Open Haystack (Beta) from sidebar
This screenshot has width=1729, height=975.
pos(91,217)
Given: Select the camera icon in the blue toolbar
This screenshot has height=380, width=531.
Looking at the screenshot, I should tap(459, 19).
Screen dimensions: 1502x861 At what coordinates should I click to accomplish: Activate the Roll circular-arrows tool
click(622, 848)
════════════════
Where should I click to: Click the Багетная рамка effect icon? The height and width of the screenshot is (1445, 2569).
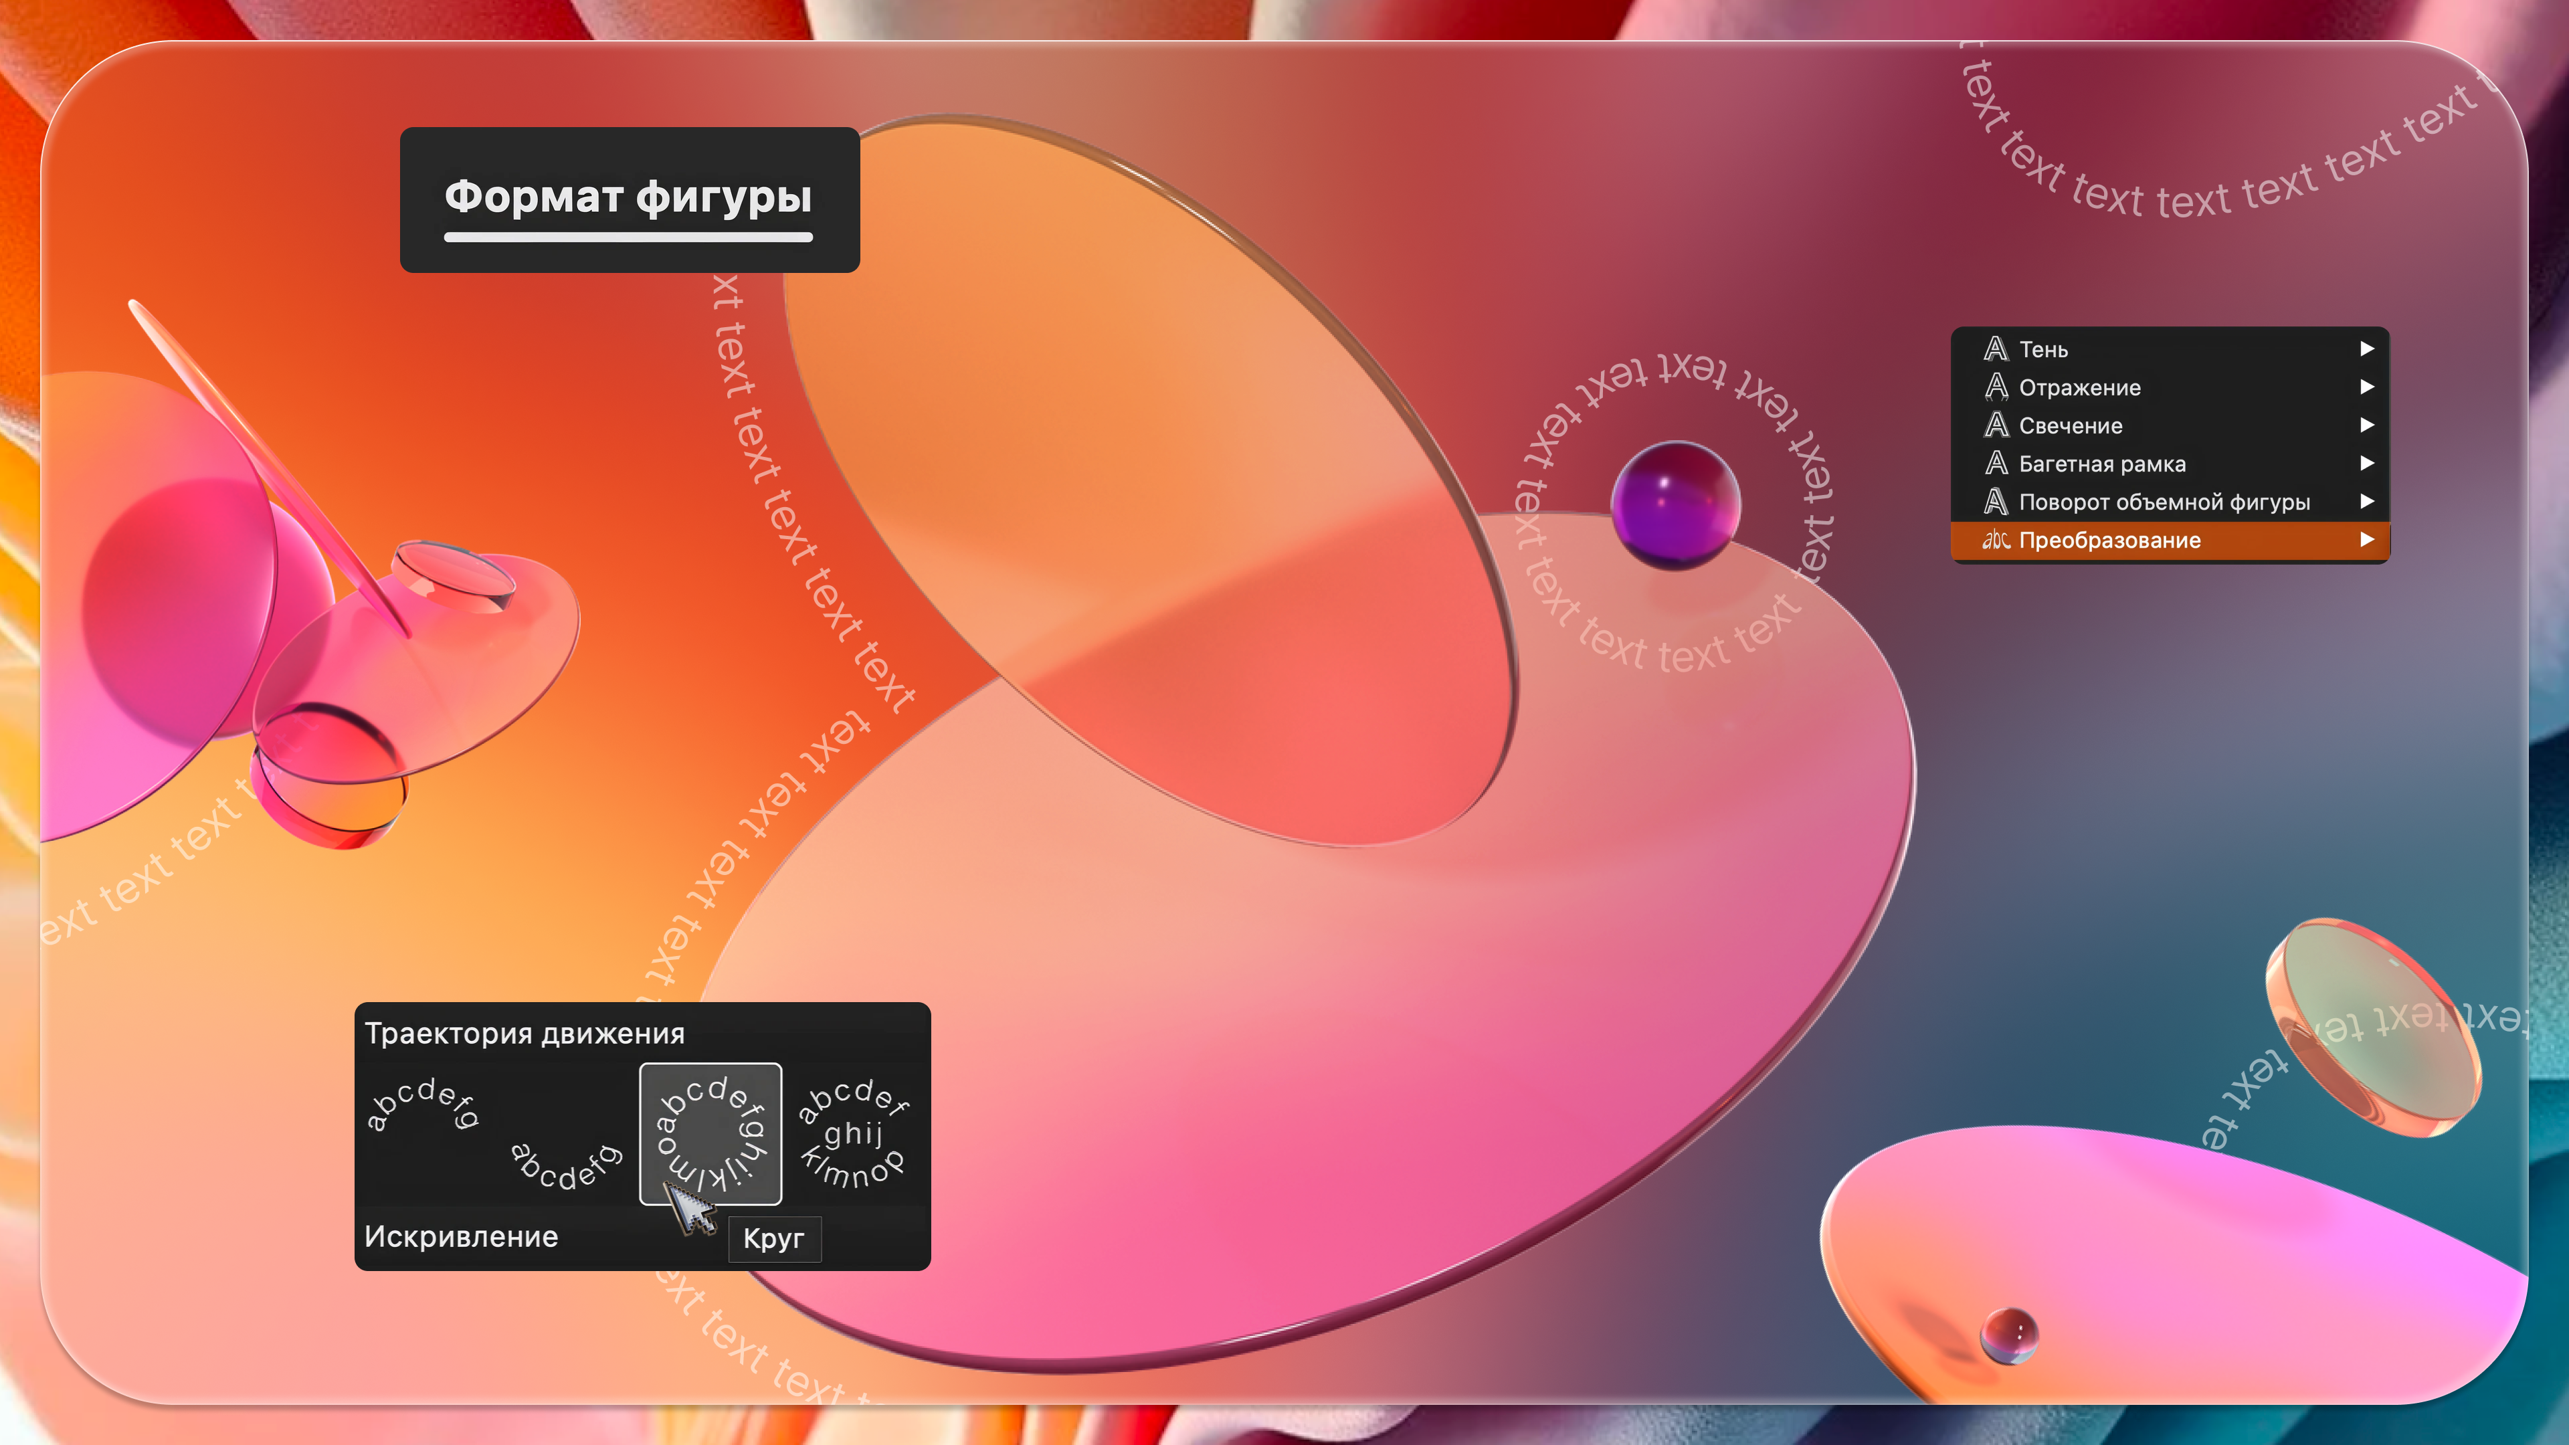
════════════════
# [What you should do]
For the listing above, how many lines contain the word "icon"? Respond with nothing but the number.

# [Answer to this task]
2